MATERIAL FOR THE TASK:
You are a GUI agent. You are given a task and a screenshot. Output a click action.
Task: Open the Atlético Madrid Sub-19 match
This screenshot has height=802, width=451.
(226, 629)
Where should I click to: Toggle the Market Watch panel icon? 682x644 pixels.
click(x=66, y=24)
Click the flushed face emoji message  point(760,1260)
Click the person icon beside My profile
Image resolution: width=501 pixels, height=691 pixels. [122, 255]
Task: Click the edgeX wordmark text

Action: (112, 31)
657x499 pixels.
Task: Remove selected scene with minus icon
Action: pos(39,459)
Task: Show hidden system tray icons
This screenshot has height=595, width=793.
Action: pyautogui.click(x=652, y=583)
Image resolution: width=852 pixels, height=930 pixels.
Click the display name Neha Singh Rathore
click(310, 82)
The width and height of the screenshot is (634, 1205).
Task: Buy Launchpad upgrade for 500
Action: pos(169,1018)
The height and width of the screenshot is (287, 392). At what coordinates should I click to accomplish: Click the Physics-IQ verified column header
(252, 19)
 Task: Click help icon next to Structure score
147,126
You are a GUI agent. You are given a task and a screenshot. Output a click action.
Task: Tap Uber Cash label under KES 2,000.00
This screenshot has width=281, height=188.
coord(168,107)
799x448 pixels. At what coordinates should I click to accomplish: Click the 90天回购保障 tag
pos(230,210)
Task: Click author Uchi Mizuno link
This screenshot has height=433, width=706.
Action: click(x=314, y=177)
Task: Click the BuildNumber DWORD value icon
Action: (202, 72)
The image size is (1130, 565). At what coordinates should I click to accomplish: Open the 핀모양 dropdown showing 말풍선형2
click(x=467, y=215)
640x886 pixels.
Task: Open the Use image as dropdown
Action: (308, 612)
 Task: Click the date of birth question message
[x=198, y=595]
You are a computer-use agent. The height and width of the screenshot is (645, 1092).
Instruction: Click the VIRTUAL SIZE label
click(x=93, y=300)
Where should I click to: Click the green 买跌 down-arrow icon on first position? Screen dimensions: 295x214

WORK REQUIRED:
Return a word-for-word copy of the lines above from the one holding "Task: Open the Atlético Madrid Sub-19 match" through the one holding "Click the flushed", with both of them included and nothing besides.

ANSWER TO THIS TASK:
Task: Open the Atlético Madrid Sub-19 match
This screenshot has height=802, width=451.
(226, 629)
Where should I click to: Toggle the Market Watch panel icon? 682x644 pixels.
click(x=66, y=24)
Click the flushed face emoji message  point(760,1260)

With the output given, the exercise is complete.